W najnowszej książce zajmuje się kolejnym okresem w dziejach obu państw, ale analizuje w nim nie tylko postawę kręgów rządowych i dyplomatycznych. W sferze jego zainteresowań znajdują się poglądy wszystkich istotnych środowisk zaliczanych do szeroko pojmowanego obozu piłsudczykowskiego. Szczególnie znaczenie dla czynionej przez niego oceny nastrojów wobec Czechosłowacji odgrywają analizy czołowych tytułów prasowych związanych z obozem sanacyjnym, czyli m.in. „Ilustrowanego Kuriera Codziennego”, „Polski Zbrojnej” i „Gazety Polskiej”. Jak stwierdza autor, analiza prasy, zarówno codziennej, jak i bardziej elitarnych periodyków pozwala „skonfrontować stan wiedzy odbiorców prasy prorządowej z treścią dokumentów dyplomatycznych, mających ograniczony krąg odbiorców”.
Podobnie jak w okresie przed zamachem majowym, tak również pod rządami obozu piłsudczykowskiego kluczowym czynnikiem wpływającym na stosunki obu krajów była kwestia Śląska Cieszyńskiego.
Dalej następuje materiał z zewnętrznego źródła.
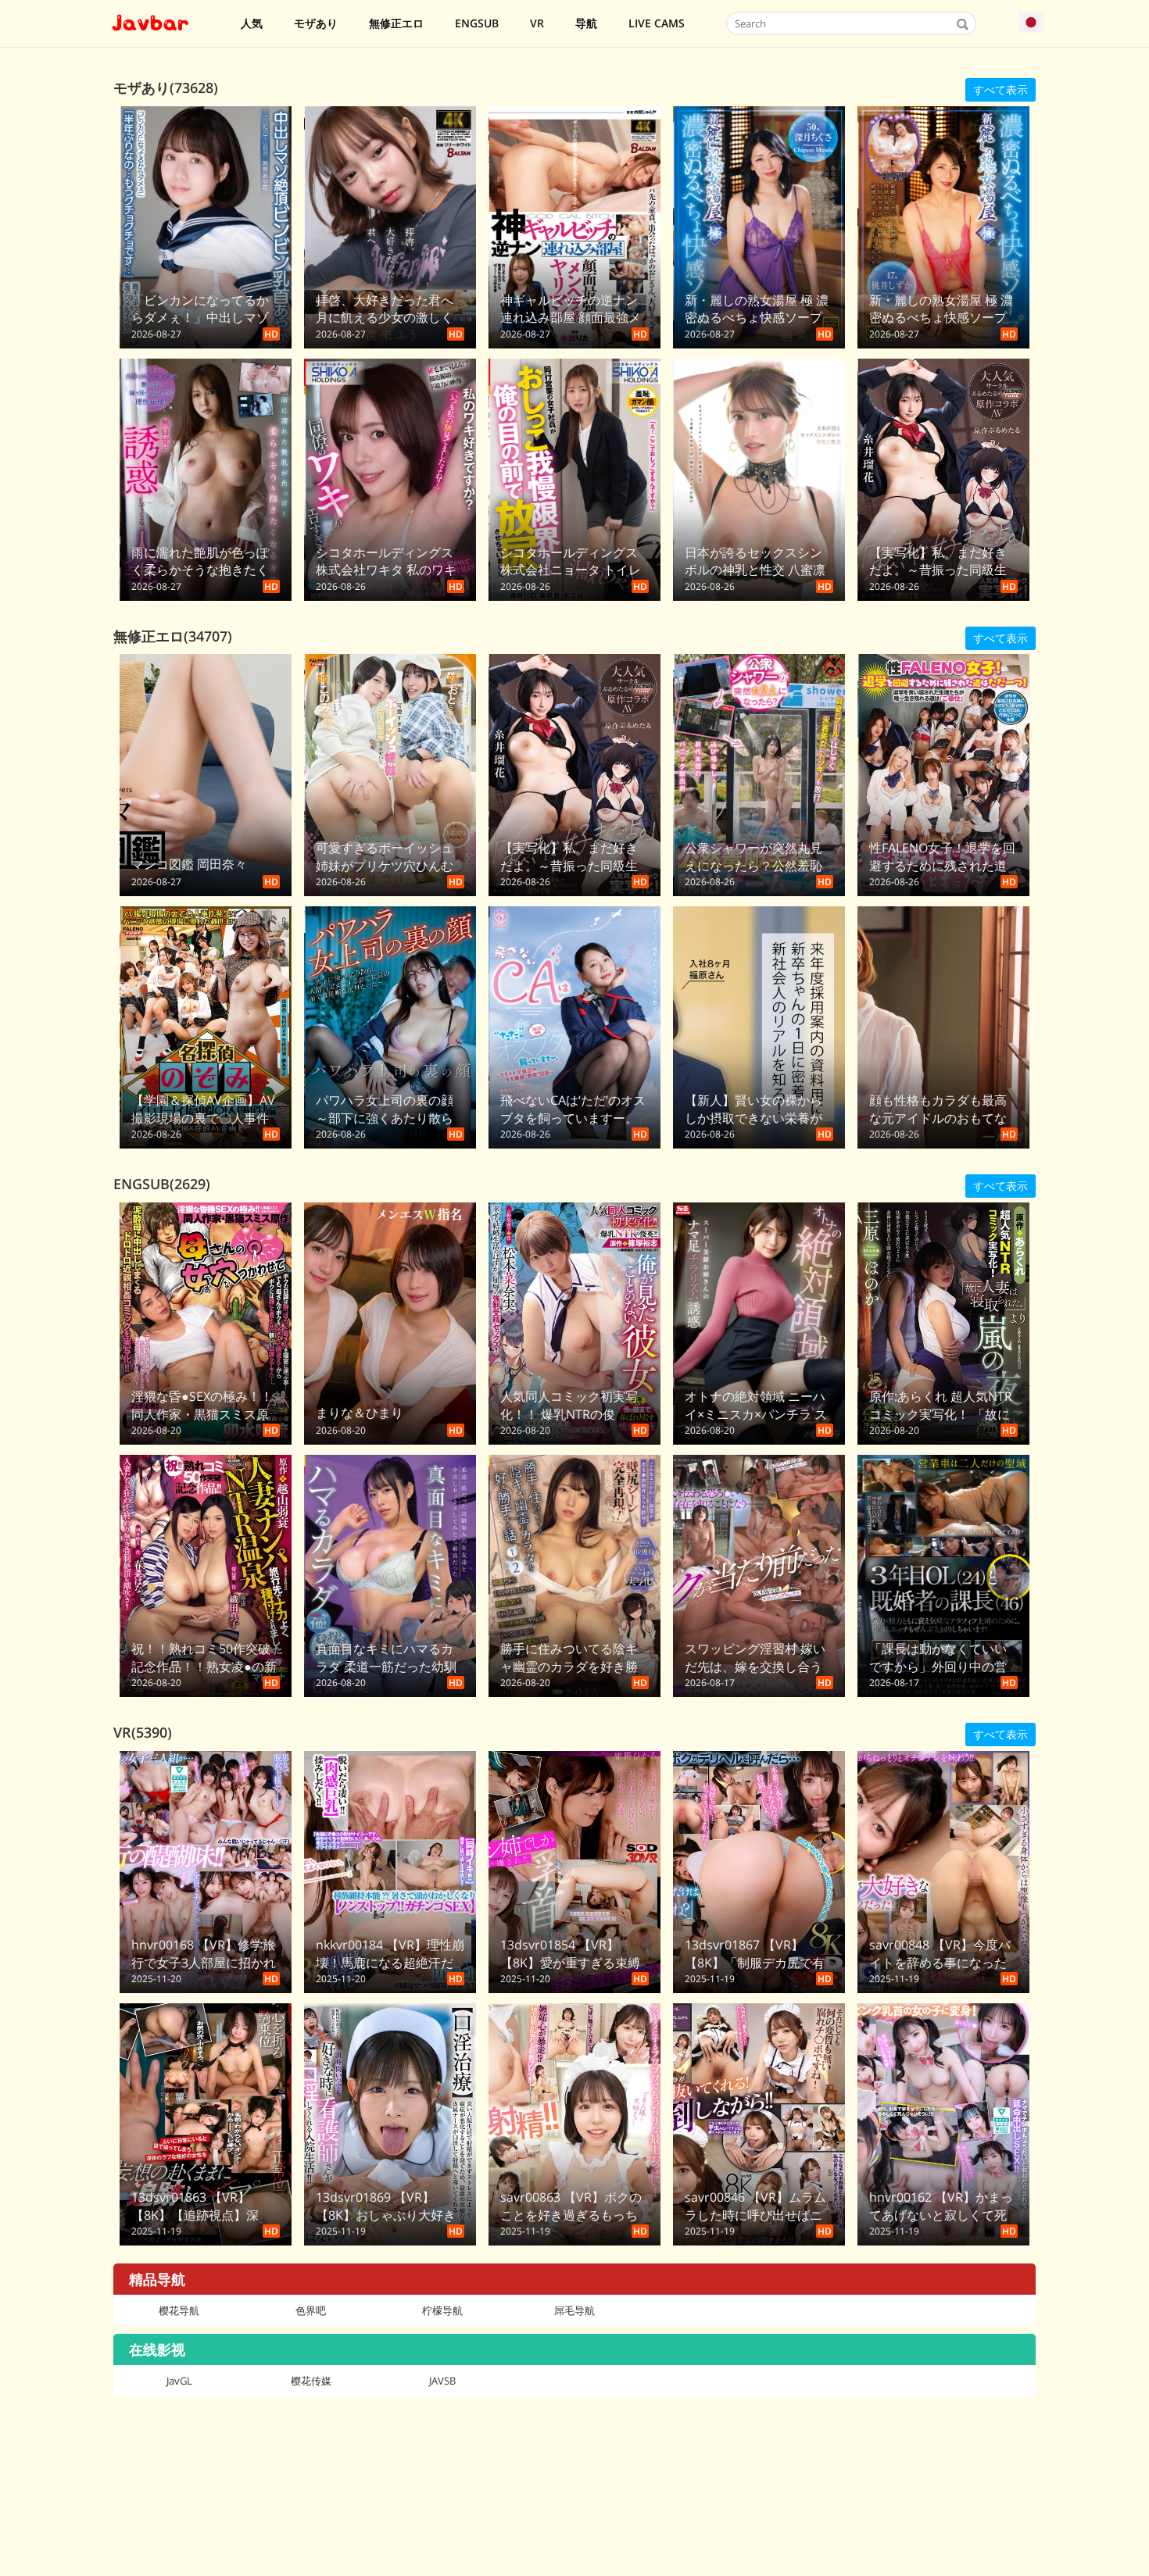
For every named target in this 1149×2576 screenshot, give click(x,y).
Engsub (477, 23)
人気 (252, 23)
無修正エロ (396, 23)
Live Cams (656, 23)
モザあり (316, 23)
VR (537, 23)
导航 (586, 23)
Autor monografii nazywa tę sprawę „grzechem pierworodnym w stosunkach między Republiką Czechosłowacką a II Rzecząpospolitą”. Zdaniem dr. Pilarskiego drugim elementem wpływającym na wzajemne relacje było postrzeganie przez Warszawę stosunków Pragi z Moskwą za potencjalnie skrajnie niebezpieczne dla Polski. „Piłsudczycy negatywnie odebrali też powstanie Małej Ententy, oceniając, że ČSR będzie chciała nadać sojuszowi antypolskie oraz antywęgierskie oblicze, oraz obawiając się osłabienia współpracy polsko-rumuńskiej” – pisze Pilarski. Czechosłowację, już od początku lat dwudziestych, oceniano jako kraj wspierający skrajne ugrupowania ukraińskie przygotowujące akty terroru wobec polskich władz.
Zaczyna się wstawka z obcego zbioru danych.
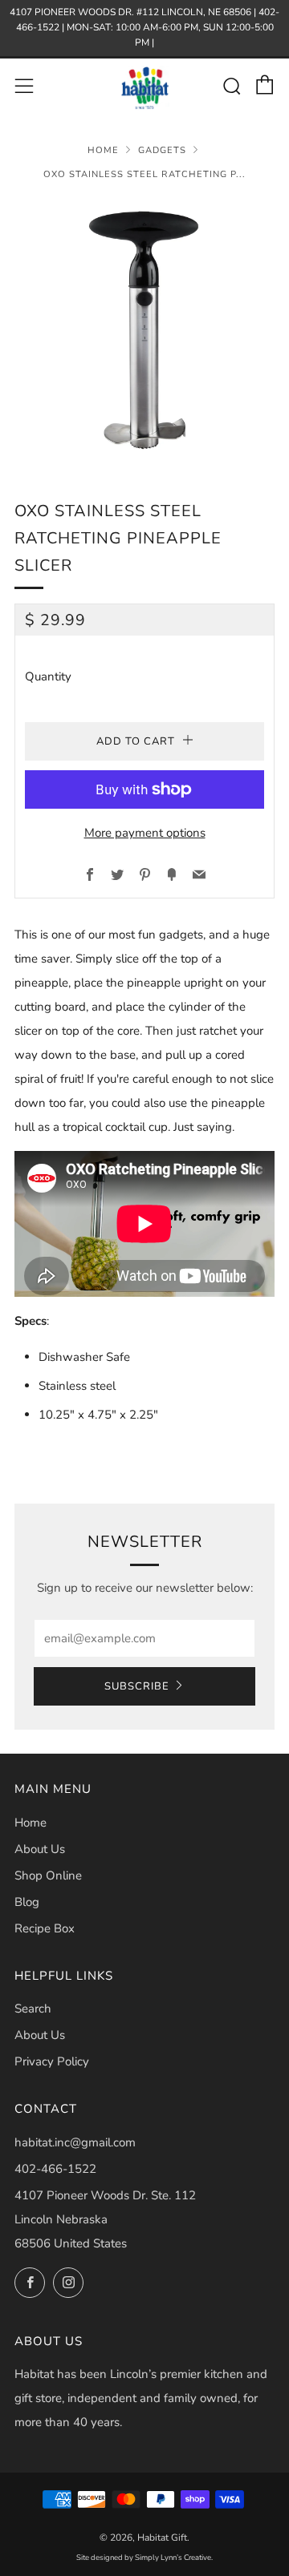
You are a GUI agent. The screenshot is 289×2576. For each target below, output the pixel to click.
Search (32, 2009)
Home (103, 150)
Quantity (48, 676)
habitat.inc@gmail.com (75, 2142)
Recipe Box (44, 1928)
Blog (26, 1902)
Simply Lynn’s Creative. (174, 2557)
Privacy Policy (51, 2061)
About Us (39, 1849)
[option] (144, 329)
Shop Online (48, 1875)
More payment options (145, 833)
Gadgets (162, 150)
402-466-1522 (55, 2169)
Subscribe (136, 1686)
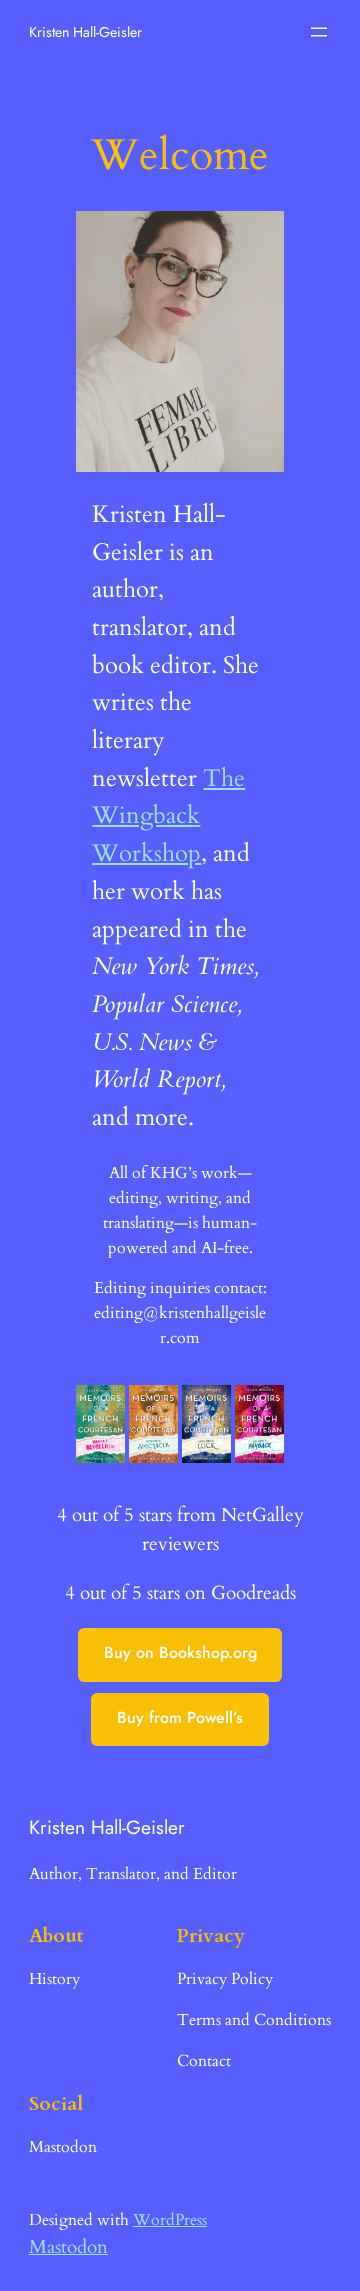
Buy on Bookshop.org (180, 1652)
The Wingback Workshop (168, 816)
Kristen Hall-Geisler (85, 32)
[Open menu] (319, 32)
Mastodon (68, 2247)
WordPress (170, 2220)
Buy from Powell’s (180, 1717)
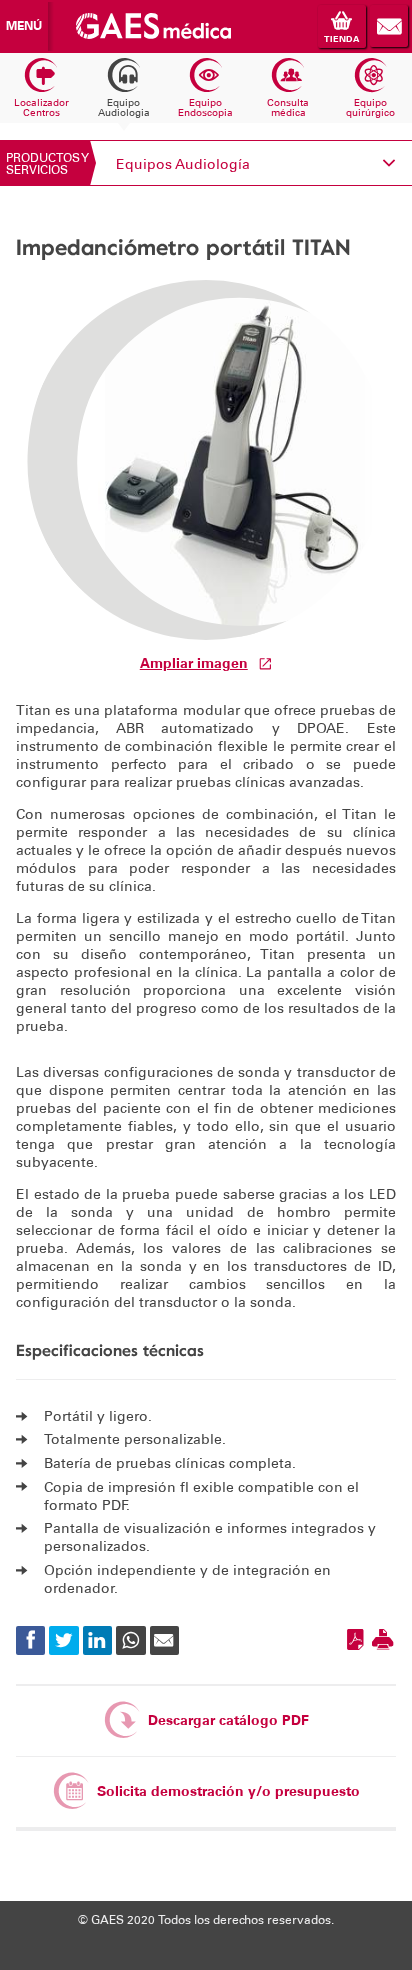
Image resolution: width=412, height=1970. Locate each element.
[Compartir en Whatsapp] (130, 1640)
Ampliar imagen (194, 663)
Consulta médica (288, 108)
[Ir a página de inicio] (153, 25)
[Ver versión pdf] (355, 1641)
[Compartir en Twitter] (63, 1640)
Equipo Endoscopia (205, 108)
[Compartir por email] (164, 1640)
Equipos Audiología (183, 164)
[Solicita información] (389, 26)
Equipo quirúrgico (370, 108)
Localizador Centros (41, 108)
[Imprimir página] (382, 1641)
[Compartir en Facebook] (30, 1640)
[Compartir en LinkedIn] (97, 1640)
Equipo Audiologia (124, 108)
Tak zarysowany obraz wzajemnych stosunków nie może, zdaniem autora, przesłaniać ogromnych fluktuacji jakie zaistniały w postrzeganiu polityki Pragi wśród sanatorów. Autor przypomina okres zbliżenia Pragi i Warszawy w okresie po zawarciu niekorzystnej dla obu państw umowy z Locarno. To wówczas najbardziej negatywnie nastawione do Czechosłowacji czasopisma zauważały potrzebę porozumienia w opozycji do Niemiec. Również po maju 1926 r. w polskiej prasie pojawiały się głosy dopuszczające nawet powstanie sojuszu z Czechosłowacją lub szerszego porozumienia, później określanego jako przestrzeń Międzymorza. Jak podkreśla autor, zarówno okres odprężenia jak i początek wzrostu napięcia między państwami znajduje swoje odbicie w polskiej prasie i instrukcjach dyplomatycznych. Szczególnie akcentowano niechęć Czechów do Polski podczas wojny w 1920 r., ich przyjaźń z „Litwą Kowieńską” oraz ich wrogość wobec przyjaznych Polsce Węgier. Przyjazne wobec Czechosłowacji pozostały kręgi opozycyjne, które postrzegały Pragę jako ostatnią w całym regionie ostoję demokracji.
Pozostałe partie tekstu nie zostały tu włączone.